* begin Provided entries *

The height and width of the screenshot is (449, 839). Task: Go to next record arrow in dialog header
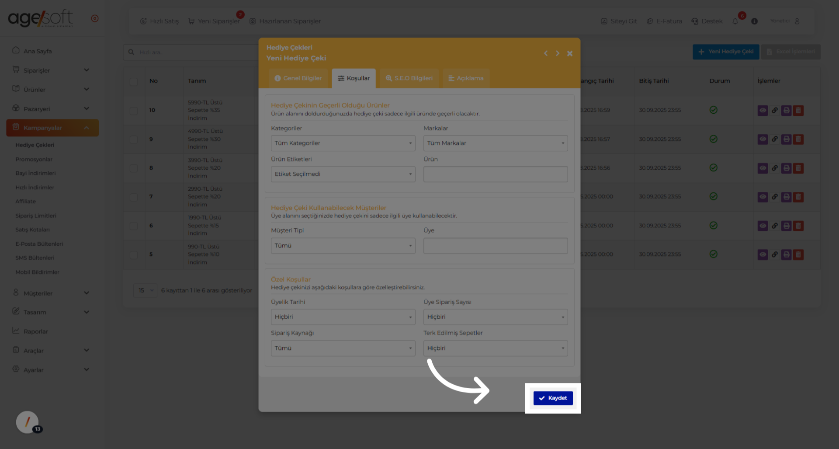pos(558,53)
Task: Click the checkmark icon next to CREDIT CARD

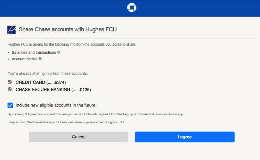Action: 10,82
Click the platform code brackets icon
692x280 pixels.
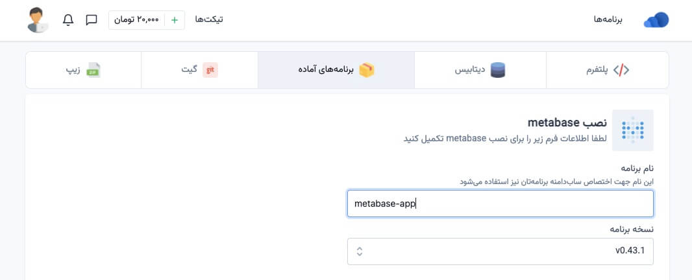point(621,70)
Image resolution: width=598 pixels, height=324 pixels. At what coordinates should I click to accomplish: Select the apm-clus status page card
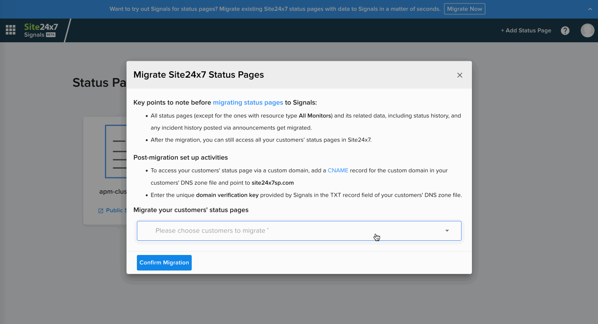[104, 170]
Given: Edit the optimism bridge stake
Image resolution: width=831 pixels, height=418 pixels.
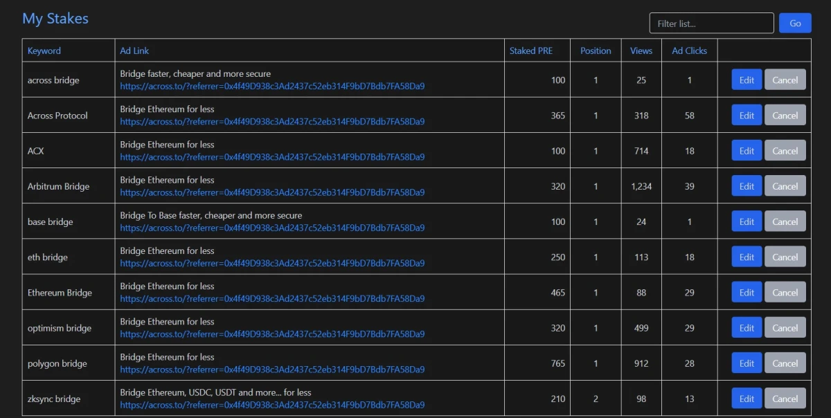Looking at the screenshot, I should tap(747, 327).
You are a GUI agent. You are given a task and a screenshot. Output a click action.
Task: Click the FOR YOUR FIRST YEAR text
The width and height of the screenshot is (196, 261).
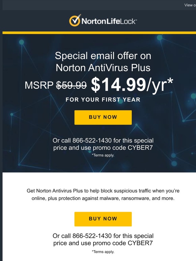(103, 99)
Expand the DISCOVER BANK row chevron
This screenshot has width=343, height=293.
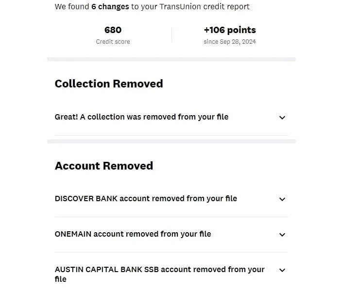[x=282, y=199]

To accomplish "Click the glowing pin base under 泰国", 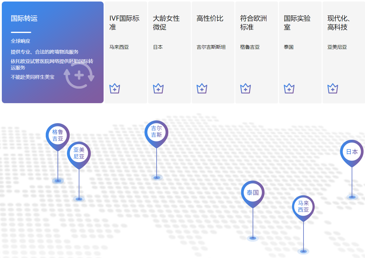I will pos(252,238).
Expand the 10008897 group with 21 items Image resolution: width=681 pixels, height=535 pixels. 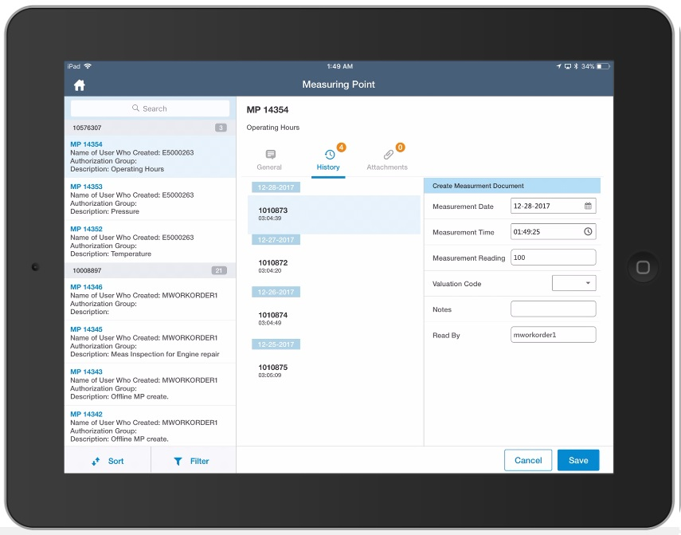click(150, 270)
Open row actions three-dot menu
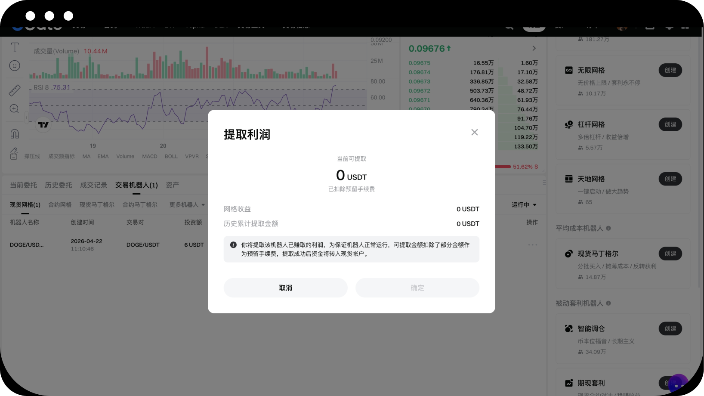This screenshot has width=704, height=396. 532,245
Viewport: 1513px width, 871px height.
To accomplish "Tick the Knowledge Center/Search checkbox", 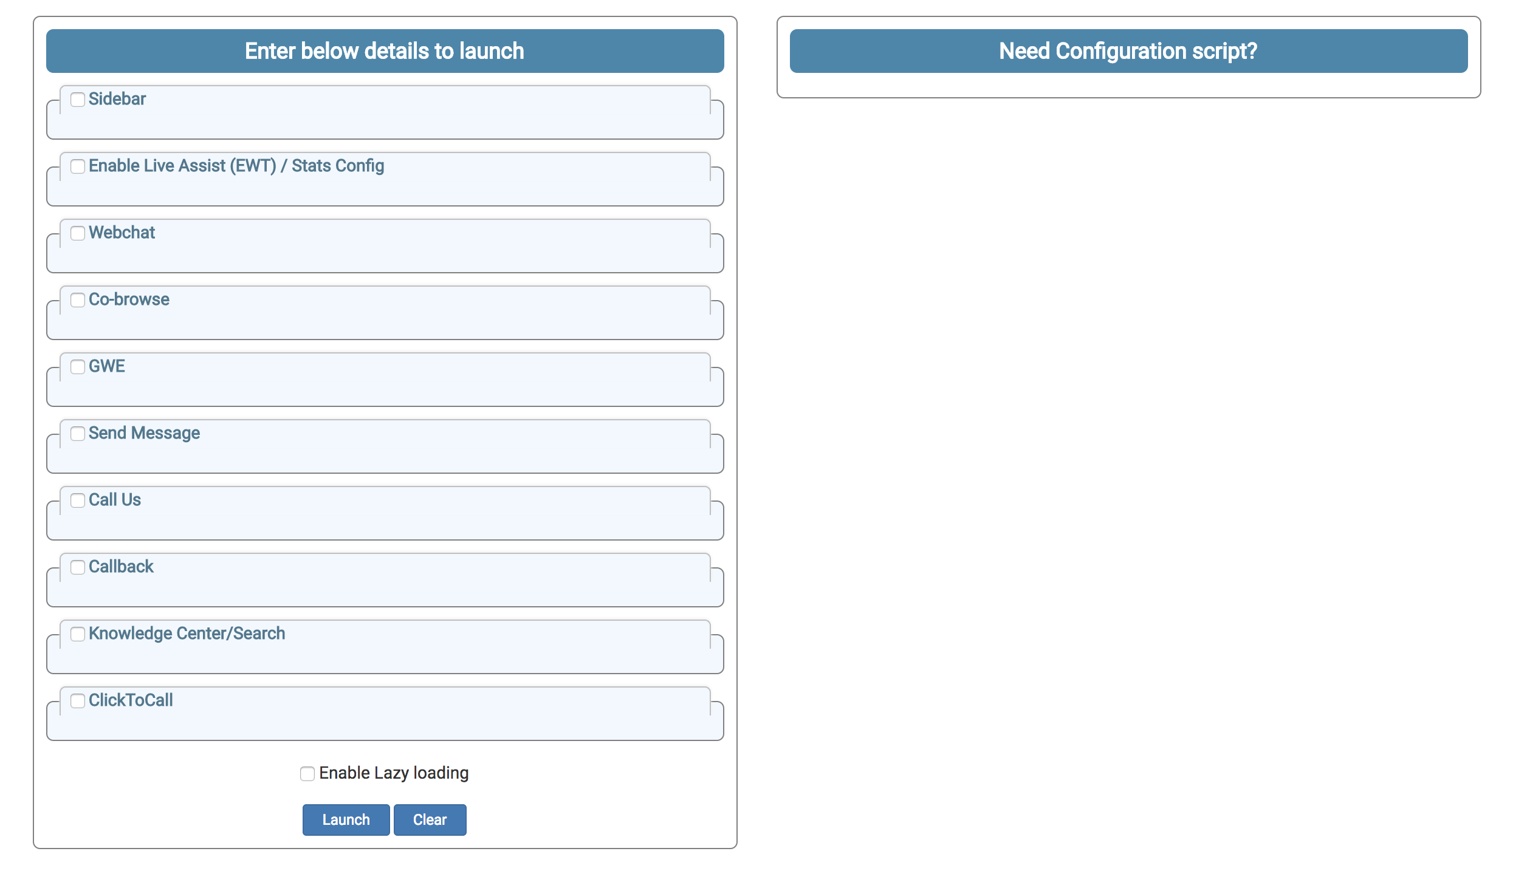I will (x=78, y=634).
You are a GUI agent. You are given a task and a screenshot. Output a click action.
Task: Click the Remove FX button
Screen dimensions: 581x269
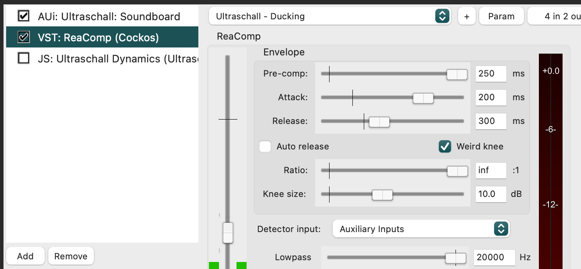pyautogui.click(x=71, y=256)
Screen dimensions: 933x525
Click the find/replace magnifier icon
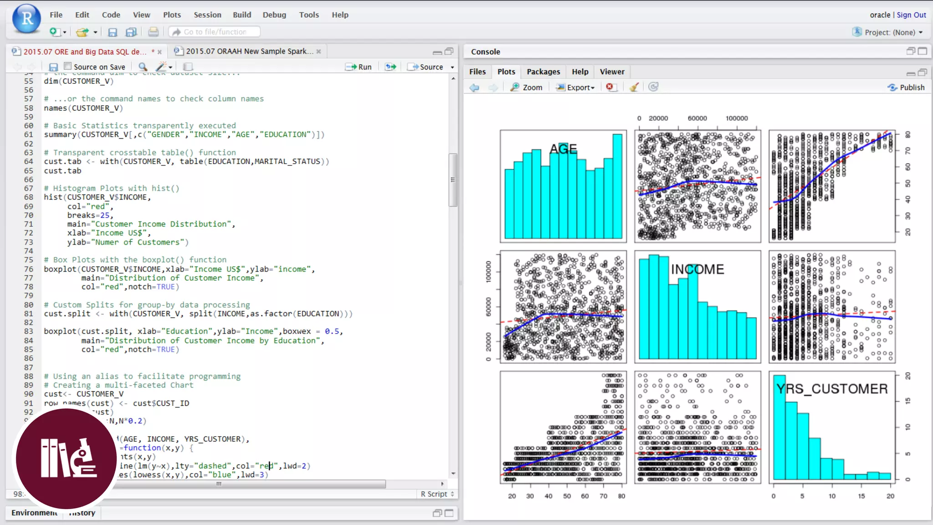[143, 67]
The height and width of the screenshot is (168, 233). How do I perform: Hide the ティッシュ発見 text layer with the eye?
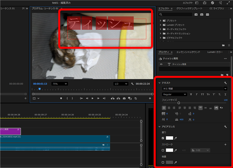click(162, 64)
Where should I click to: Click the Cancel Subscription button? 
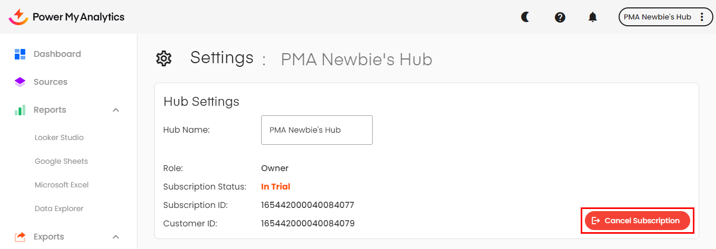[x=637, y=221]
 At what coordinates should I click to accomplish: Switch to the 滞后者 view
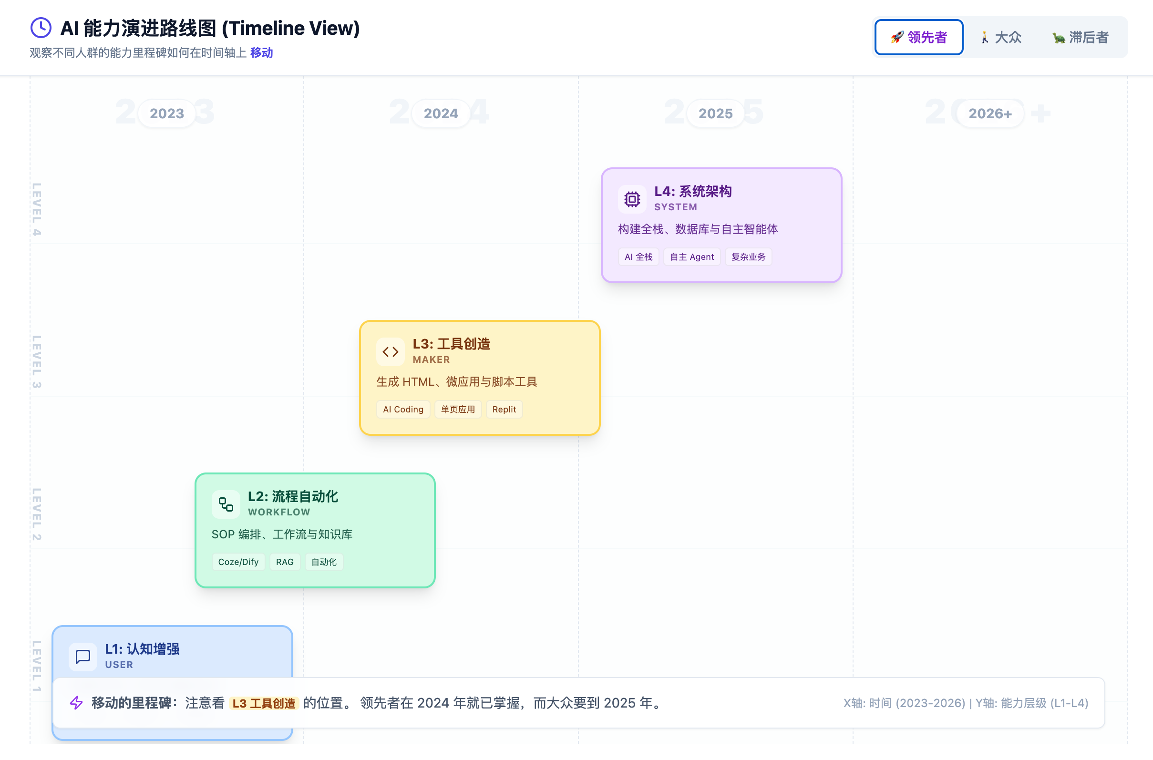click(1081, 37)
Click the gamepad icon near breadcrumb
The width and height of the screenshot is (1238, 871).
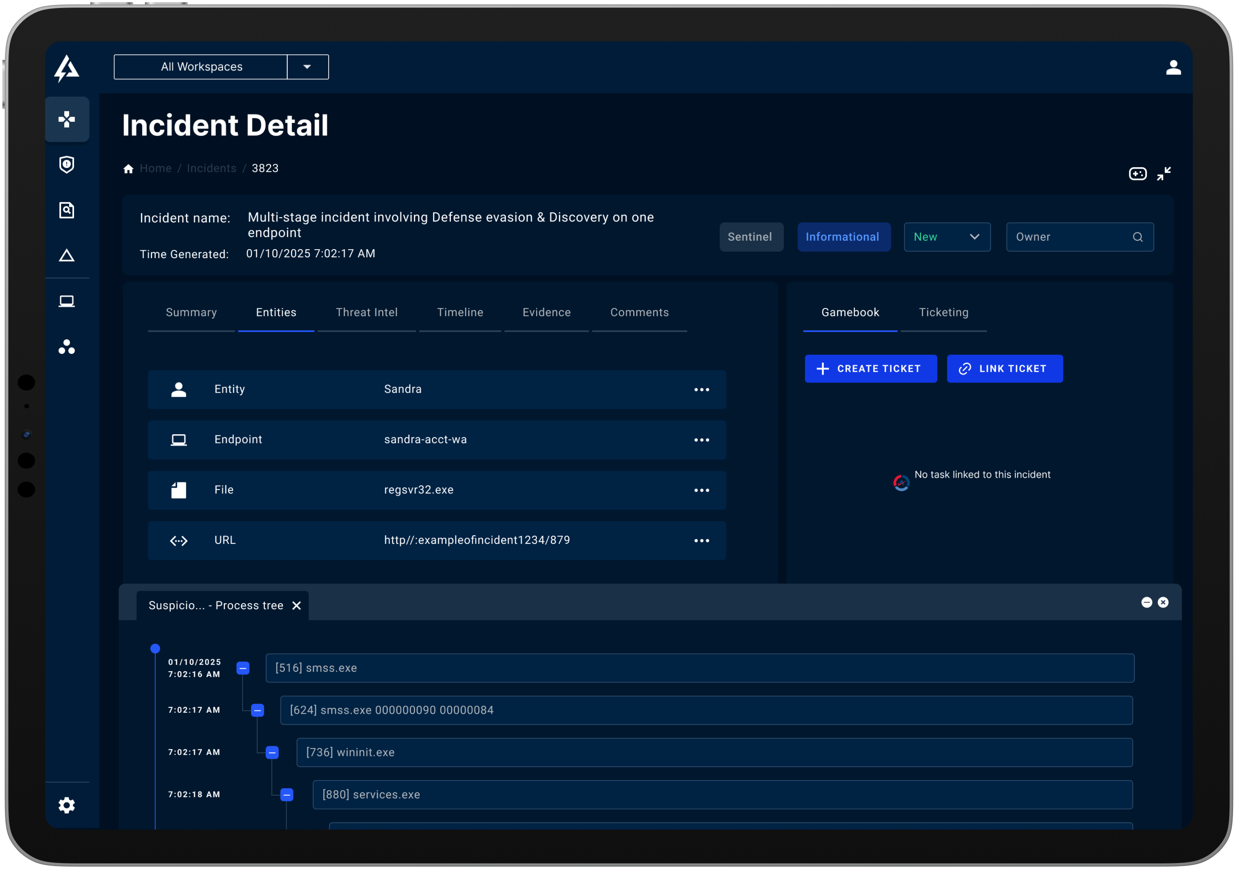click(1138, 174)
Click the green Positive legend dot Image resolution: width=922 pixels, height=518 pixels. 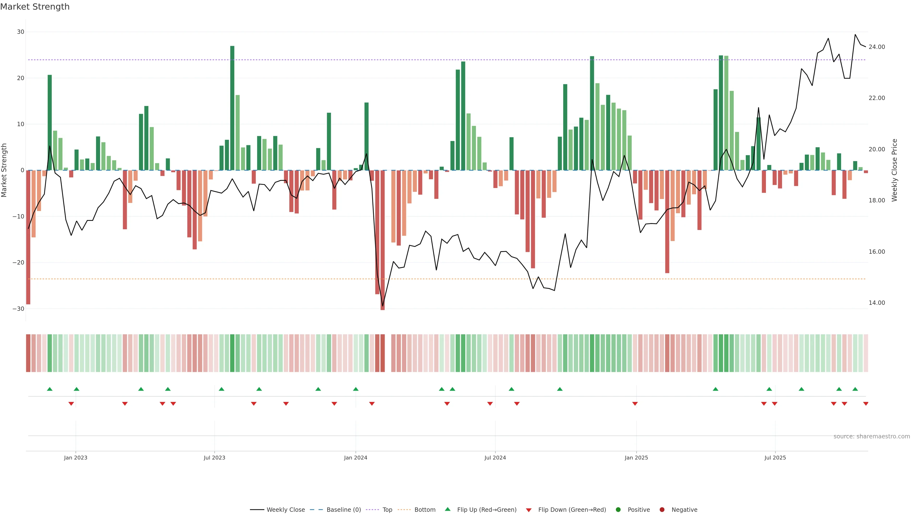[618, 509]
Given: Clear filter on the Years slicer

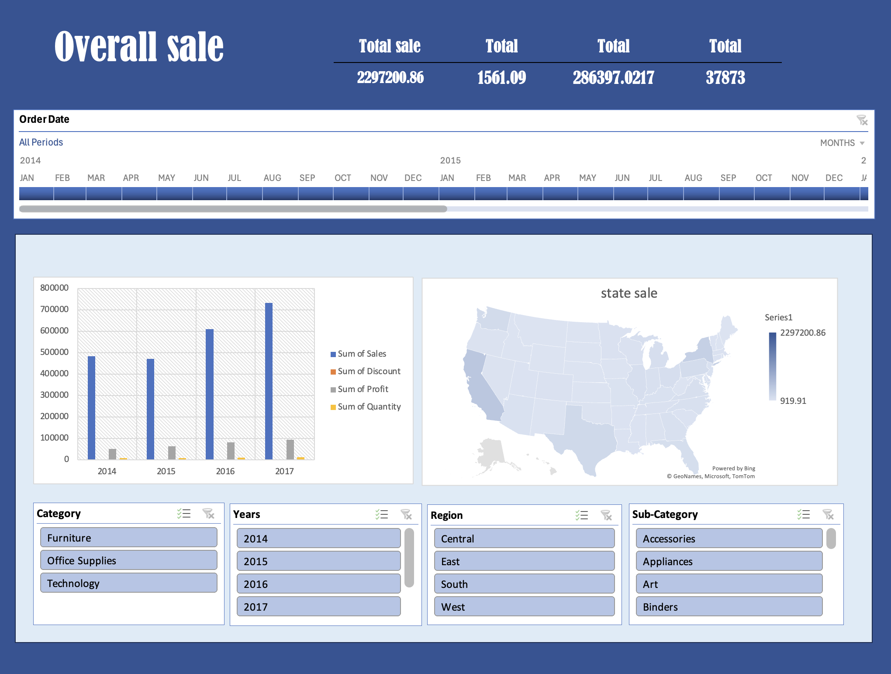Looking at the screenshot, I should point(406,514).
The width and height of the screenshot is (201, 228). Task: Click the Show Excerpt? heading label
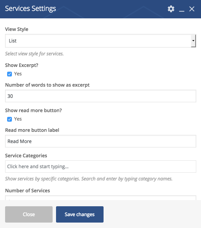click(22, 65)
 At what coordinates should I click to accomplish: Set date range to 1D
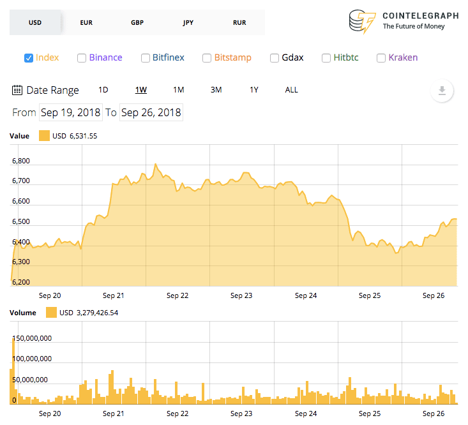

* end Provided entries *

§ Problem statement
Print the entries verbatim, starting at the line that contains "The width and height of the screenshot is (201, 228)." and ending at the end of the entries, with both ends included. Leave out the pictures.

§ Result of the task
The width and height of the screenshot is (201, 228). Task: Click the Show Excerpt? heading label
click(22, 65)
 At what coordinates should I click to accomplish: Set date range to 1D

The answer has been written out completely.